Babies love to be in the company of their parents. They enjoy watching and listening to them. It's time you talk more to your baby. Repeat the same sounds that they produce. Baby's vision is only partially developed at birth. Baby should be encouraged to use his vision for its development. He should be able to track objects during the first few months. You can stimulate vision by hanging a mobile black and white toy over his crib or jingling a bright coloured rattle in front of your baby. Make her follow the rattle with her eyes, while listening to the sound.
You can develop baby's reaching skill as by this time the baby will have learnt to grab objects within her reach. Reaching helps to develop arm muscles, and spatial awareness. You can do this by keeping a toy just out of his reach and encouraging him to reach for it. Also by making the baby lie on his back, if you dangle things above him, he will try to reach for them. Use toys of high contrasting colours because babies are attracted to such contrasting colours.
Give your baby enough tummy time whenever the baby is awake, i.e put your baby down on his tummy and allow him to try and lift up his head. He can also do a lot of pushing with his arms. This will strengthen and develop neck and arm muscles. Hold each of baby's feet in each of your hands and do a cycling action. This will stretch the leg muscles and also make them strong. To improve rolling over, direct your baby's attention towards a small toy held above his head, then move it slowly to one side encouraging him to turn his body to that side, thus rolling over. Play games like Patty cake, which will be a good exercise to cheek muscles, as the baby chuckles and laughs with you.
During this period, baby will be able to sit up by himself. You can play more games with your baby like rolling back and forth a ball. You can try throwing a ball to him and making him try and catch it. You can get him to pour out the toys from a container and encourage him to put them back into the container, during which time he tries to reach for and grab them. Allow him to enjoy splashing water in a bathtub. The baby begins to understand object permanence during this phase i.e they understand that objects that are hidden from sight continue to exist. At this stage you can play hide and seek with him. Touch baby's hands, feet, arms , legs toes, fingers, ears, eyes and nose and name them when the baby is watching you., this will create body awareness.
Babies will be crawling and trying to pull up and stand during this period. You can set up obstacles in the way of your crawling baby using household objects. The baby will try to find ways to cross the obstacle and have something to conquer.
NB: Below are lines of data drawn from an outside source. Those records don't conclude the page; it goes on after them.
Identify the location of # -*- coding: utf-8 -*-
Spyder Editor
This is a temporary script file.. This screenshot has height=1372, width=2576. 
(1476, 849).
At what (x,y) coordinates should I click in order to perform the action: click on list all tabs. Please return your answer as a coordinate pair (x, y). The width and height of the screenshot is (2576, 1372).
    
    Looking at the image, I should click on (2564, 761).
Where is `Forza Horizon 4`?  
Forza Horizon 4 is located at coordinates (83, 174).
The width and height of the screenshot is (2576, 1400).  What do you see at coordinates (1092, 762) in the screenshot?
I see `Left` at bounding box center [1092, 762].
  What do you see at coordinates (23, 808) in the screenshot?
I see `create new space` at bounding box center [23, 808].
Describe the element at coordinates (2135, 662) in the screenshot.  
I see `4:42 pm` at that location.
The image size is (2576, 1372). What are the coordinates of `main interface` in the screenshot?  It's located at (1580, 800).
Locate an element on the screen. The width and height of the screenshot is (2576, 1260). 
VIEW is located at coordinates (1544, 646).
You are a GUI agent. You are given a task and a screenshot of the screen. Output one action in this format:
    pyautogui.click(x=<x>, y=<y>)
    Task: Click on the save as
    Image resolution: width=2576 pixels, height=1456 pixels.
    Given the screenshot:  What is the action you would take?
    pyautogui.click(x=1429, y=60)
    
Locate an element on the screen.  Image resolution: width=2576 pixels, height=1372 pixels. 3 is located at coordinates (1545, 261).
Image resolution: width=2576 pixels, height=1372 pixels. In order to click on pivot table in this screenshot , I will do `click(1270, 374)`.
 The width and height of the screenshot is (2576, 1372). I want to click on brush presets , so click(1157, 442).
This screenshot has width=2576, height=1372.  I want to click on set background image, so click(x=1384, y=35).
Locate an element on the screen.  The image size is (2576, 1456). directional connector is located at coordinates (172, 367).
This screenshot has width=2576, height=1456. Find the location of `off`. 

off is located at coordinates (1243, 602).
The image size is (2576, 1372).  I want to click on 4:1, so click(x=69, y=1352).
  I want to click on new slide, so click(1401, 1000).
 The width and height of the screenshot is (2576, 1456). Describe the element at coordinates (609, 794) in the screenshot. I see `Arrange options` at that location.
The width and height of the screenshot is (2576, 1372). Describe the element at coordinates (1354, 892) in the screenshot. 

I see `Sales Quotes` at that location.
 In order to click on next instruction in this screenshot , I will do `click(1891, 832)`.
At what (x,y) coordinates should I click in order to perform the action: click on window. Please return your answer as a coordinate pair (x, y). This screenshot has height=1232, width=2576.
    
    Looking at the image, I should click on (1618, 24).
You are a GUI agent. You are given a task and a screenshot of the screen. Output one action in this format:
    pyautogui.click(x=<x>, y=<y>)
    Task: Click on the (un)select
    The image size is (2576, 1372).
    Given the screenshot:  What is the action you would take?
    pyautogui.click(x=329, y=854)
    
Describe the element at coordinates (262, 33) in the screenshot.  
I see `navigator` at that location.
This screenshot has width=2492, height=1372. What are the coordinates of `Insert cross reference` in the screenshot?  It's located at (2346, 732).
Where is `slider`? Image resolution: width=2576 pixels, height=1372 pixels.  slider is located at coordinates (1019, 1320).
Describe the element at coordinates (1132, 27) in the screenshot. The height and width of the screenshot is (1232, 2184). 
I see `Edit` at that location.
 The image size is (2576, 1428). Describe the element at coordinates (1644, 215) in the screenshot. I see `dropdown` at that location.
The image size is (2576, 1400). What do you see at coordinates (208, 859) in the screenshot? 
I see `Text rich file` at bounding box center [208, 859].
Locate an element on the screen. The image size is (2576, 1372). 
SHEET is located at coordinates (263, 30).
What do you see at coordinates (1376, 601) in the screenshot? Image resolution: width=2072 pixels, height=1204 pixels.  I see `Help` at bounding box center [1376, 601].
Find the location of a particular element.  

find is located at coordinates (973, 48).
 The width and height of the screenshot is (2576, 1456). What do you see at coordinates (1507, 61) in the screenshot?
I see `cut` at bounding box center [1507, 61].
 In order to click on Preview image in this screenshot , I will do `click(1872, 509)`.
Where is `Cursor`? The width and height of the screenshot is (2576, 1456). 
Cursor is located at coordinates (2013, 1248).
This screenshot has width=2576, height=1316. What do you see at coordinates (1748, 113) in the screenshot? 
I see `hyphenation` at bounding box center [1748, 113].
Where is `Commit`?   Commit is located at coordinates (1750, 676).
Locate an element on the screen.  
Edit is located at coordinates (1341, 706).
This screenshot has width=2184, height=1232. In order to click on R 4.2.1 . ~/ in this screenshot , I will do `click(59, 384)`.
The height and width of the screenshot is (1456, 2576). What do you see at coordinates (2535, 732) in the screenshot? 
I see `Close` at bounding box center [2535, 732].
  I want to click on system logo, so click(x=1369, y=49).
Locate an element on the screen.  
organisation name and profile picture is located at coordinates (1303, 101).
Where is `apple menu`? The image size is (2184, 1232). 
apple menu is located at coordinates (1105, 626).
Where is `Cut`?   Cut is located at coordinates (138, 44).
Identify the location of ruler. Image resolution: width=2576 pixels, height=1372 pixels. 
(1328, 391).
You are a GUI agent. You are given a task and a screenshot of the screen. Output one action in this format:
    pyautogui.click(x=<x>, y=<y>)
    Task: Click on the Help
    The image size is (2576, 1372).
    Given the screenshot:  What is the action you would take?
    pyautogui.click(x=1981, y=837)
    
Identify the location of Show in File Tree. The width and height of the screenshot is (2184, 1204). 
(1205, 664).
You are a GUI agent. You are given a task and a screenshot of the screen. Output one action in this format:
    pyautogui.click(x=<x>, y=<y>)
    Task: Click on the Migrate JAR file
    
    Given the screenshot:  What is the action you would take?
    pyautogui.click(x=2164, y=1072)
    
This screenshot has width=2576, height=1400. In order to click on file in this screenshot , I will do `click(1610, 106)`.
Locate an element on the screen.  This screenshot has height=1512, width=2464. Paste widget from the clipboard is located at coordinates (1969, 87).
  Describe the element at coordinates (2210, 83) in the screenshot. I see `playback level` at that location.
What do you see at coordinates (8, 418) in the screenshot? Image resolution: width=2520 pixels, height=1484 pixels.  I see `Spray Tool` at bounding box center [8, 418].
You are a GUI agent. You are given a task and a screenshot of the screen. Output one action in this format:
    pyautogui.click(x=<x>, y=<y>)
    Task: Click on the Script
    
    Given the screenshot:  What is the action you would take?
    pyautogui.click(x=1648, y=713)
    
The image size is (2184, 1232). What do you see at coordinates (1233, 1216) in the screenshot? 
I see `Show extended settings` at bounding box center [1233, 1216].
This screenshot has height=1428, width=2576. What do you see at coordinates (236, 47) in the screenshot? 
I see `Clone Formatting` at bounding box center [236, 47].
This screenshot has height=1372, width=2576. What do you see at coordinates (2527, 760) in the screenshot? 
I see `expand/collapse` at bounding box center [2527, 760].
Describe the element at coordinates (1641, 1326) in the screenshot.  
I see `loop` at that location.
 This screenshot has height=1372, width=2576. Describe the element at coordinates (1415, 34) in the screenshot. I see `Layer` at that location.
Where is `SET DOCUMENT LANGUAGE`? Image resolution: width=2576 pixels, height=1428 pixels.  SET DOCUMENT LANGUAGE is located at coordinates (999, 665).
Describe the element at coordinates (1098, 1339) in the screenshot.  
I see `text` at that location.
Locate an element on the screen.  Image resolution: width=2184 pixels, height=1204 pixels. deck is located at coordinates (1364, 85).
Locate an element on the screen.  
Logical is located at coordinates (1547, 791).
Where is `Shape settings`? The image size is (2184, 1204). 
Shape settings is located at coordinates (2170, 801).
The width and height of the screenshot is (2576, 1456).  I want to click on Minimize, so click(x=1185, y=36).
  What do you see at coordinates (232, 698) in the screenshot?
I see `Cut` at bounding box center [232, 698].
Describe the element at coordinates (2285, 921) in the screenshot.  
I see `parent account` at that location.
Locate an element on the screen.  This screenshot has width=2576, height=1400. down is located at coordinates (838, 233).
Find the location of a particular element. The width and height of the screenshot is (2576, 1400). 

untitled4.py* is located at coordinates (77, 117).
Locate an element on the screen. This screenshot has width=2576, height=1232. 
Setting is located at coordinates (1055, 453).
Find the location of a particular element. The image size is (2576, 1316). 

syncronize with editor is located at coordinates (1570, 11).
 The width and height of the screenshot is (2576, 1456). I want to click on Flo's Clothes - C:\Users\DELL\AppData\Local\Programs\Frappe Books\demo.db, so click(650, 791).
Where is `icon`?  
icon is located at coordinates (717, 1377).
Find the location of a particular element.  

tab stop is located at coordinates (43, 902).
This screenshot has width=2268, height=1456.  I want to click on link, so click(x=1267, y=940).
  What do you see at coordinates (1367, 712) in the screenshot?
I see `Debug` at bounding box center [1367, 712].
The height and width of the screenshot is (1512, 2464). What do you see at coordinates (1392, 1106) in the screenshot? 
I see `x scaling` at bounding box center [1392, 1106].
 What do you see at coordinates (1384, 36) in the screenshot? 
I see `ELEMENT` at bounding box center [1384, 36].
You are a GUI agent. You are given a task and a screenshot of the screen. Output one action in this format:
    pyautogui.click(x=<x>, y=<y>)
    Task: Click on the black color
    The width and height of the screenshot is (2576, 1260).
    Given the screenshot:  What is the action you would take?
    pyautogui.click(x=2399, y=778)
Encourage your baby to pull up to standing position by putting toys on the table out of reach. On his effort to reach for it he will try to stand up. Babies during this age are interested in ripping and tearing, so give them all types of paper and aluminium foil, which will develop their fine motor skills. Baby enjoys music right from birth. At this stage you can provide him with toys that will produce some kinds of music if he shakes it or presses it. Put the baby on the support of your raised knees and sing the rhyme "Humpty-Dumpty sat on a wall". When Humpty-Dumpty falls, let your baby fall gently. Baby enjoys it and it is a good exercise as well.
You can guide babies who are capable of standing on their own, to start walking. Here are some simple ways you can help.
Keep yourself a little distance away from your child, and encourage him to take steps towards you. Allow the babies who have started to walk to feel the ground with their sole and feet. When doing so, they will develop good balance in their new effort of learning to walk. After the toddler has mastered the skills of sitting, crawling, standing and walking, help him develop fine motor skills with various games and other activities as shown below.
Provide her with toys like balls, books and rattles to manipulate with hands and fingers. Such manipulating will improve grasping skills. You can also give her solid food to hold with her fingers to improve her grasping skills. Finger painting can be used to exercise little fingers.
Place peas in a container and get your toddler to fill various other small containers with peas using their hands. This will be a good exercise to strengthen fingers and also make them flexible.
Play dough or clay is a good play toy. It involves hand and finger movements as the child squeezes the clay, rolls, shapes and moulds it to her liking. You can teach pretend play, pretend the play dough is an eatable and ask your baby to pinch small pieces and feed his baby doll. Pinching develops fine motor skills. You can give her even the real edible dough which will be easier to shape with her small hands.
When your toddler builds a tower in the sand and keeps a flower or feather on top of it, she sharpens her fine motor skills.